── SELECTED TEXT ──
I, of course, was instantly offended by this.  Pulling meaningless social media metrics out of your ass with gratuitous references to pop culture is MY job.  Yet there it was, published in a scientific journal, no less.

Being a narcissistic online social media guru - and an American one, no less - my first instinct was of course to calculate my own "K-index." I checked my Twitter followers (somewhere around 3500) and my number of scientific citations (roughly zero).

I could be wrong, but according to Dr. Hall's model I think my K-index is infinity.

Dr. Hall's model is, of course, sheer brilliance.  If he's not careful the folks at Klout may grab the patent on it. For the first time we may be able to accurately measure the degree to which someone is an undeserving clod who never really accomplished anything meaningful in life.  You know the ones - the really popular ones, who get all the attention, the pretty ones who just coast through life, having things handed to them at every turn, having people fawn all over them, as if THEY were the smart ones, THEY were the ones who deserved to be prom king, THEY were the ones who dated the really cute girls, THEY were the ones who could just seem to say the right thing at the right time while YOU, the really smart one, the one who was shy and maybe a little funny-looking or smelly but so industrious and well-meaning and really nice if they just got to know you a little bit, YOU, the one who works and will probably discover something really really important - something that you don't really have the time to explain because people really won't understand it anyway and there isn't enough damn time to teach others the really complicated things that just come easy to you - YOU really deserve all that attention, and sure, sure it would be great if someone famous mentioned your work on Twitter or the radio or television or whatever, and yeah, you suppose it would be nice if someone tried to help you explain why your work is important so it continued to get funding from people who don't know a lot about science but do know a lot about finance or law or marketing so they have money...

Sorry, was I talking out loud just then?
───
> **DESCRIPTION OF THE TASK**: Continue the essay on the K-index from its last line, keeping its voice.
── DATA EXCERPTS ──
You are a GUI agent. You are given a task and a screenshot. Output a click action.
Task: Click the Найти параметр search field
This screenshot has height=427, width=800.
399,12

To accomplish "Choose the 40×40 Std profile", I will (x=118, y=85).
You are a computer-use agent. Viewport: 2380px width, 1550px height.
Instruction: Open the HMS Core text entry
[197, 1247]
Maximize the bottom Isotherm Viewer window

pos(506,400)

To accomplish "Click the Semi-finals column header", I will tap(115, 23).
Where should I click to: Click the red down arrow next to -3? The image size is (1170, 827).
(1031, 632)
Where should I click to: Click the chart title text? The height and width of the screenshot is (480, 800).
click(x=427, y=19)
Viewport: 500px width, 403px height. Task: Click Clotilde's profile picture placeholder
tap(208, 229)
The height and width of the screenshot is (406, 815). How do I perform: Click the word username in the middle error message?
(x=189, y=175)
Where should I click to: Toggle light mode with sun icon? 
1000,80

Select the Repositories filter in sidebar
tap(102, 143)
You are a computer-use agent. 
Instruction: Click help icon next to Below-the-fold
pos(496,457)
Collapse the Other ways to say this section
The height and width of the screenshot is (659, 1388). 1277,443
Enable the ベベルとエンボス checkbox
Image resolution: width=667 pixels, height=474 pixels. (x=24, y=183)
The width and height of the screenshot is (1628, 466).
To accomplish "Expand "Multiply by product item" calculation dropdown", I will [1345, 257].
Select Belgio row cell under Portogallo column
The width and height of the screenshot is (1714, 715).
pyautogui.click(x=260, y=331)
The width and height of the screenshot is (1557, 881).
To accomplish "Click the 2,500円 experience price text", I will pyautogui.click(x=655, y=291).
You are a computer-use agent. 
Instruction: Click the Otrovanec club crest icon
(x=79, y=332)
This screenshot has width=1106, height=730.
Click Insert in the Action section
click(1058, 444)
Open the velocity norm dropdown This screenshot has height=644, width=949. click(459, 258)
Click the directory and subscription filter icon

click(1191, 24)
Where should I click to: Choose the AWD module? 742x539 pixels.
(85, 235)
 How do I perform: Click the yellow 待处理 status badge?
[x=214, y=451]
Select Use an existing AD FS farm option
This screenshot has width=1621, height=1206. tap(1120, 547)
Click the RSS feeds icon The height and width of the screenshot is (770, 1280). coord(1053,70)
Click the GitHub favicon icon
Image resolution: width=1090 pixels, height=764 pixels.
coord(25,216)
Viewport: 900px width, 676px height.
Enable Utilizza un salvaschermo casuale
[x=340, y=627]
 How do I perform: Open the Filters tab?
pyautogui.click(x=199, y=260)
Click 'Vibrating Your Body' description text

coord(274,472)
───
> **WRITTEN RESPONSE**:
Anyway, there is one small problem with Dr. Hall's article - one that is no doubt going to be cited I don't know how many times. It's that time he steps out of character to give us something "on a serious note" - possibly written when he realized that his model likely calls women "Kardashians" because they are underrepresented in scientific citations:
My introduction highlights the fact that women have a history of being ignored by the scientific community. Interestingly, in my analysis, very few women (only one in fact) had a highly inflated Twitter following, while most (11/14) had fewer followers than would be expected. Hence, most Kardashians are men! This ‘study’ does not prove that we, as a community, are continuing to ignore women, or if women are less likely to engage in self-promotion, but it is consistent with either or both of these scenarios.
So I'll step out of character as well.  Here's a little bit of PR advice, given in good faith, to an obviously smart guy who was clearly trying to make a joke.

Don't go there.

Don't go through the goofy exercise of cherry-picking a few people you think don't deserve their publicity and then try to make some vague, CYA statement on gender.  Don't throw out a thinly-veiled (albeit clever) critique of science communication and self-promotion while failing to clearly articulate what you really think about this important issue.  

Don't create a situation where your "fifteen minutes of fame" is spent on something other than your work - especially while you're insisting that it's your work that really matters.